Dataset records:
----------
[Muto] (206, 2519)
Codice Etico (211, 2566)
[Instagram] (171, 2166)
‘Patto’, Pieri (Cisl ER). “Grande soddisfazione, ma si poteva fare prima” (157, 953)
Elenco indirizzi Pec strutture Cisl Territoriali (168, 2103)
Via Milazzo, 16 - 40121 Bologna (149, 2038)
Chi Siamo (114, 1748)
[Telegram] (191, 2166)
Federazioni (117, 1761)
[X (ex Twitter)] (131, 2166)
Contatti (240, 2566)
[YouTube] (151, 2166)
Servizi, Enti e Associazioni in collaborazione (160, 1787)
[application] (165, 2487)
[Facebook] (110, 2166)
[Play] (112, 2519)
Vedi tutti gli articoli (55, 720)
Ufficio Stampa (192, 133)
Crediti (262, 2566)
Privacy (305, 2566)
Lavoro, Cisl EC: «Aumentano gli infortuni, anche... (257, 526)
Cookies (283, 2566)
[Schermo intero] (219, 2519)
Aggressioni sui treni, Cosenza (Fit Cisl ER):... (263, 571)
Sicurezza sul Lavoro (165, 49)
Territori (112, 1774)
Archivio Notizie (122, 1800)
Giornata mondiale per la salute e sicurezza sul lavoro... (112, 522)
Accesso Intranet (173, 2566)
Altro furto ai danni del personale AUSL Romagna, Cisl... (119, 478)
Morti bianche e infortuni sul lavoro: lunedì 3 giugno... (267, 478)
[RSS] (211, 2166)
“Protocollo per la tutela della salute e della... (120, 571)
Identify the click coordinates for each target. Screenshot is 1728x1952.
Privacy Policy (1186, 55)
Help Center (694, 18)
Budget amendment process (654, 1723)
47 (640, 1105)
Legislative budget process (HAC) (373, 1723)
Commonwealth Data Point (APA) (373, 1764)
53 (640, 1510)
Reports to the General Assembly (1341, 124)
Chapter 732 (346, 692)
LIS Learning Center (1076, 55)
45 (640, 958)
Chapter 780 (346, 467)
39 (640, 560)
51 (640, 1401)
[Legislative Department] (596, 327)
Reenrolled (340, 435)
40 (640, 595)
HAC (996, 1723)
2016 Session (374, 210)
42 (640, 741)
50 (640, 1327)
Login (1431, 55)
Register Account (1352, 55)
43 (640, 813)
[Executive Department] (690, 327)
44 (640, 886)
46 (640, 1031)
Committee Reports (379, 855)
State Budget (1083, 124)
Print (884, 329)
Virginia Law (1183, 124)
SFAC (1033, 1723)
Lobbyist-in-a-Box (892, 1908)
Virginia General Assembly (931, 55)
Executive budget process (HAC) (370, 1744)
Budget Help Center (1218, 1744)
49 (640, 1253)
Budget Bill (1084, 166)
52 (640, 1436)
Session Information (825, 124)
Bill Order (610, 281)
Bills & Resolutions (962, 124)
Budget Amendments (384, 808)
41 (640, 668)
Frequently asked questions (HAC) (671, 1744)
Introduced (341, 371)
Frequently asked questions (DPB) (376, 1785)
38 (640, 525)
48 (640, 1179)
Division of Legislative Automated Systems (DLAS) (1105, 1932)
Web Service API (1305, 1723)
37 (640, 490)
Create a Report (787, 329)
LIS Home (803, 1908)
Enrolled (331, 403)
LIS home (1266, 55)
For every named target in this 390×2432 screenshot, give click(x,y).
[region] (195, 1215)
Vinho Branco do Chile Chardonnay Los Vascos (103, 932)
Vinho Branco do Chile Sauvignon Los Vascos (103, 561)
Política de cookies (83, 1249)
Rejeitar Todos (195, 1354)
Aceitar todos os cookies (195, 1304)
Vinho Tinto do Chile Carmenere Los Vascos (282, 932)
----------
◆ WHAT TO PRODUCE: Please return every line from the one that contains "48 (640, 1179)" through the end of the entries, exactly, leaving out all others.

◆ WRITTEN RESPONSE:
48 (640, 1179)
Division of Legislative Automated Systems (DLAS) (1105, 1932)
Web Service API (1305, 1723)
37 (640, 490)
Create a Report (787, 329)
LIS Home (803, 1908)
Enrolled (331, 403)
LIS home (1266, 55)
For every named target in this 390×2432 screenshot, give click(x,y).
[region] (195, 1215)
Vinho Branco do Chile Chardonnay Los Vascos (103, 932)
Vinho Branco do Chile Sauvignon Los Vascos (103, 561)
Política de cookies (83, 1249)
Rejeitar Todos (195, 1354)
Aceitar todos os cookies (195, 1304)
Vinho Tinto do Chile Carmenere Los Vascos (282, 932)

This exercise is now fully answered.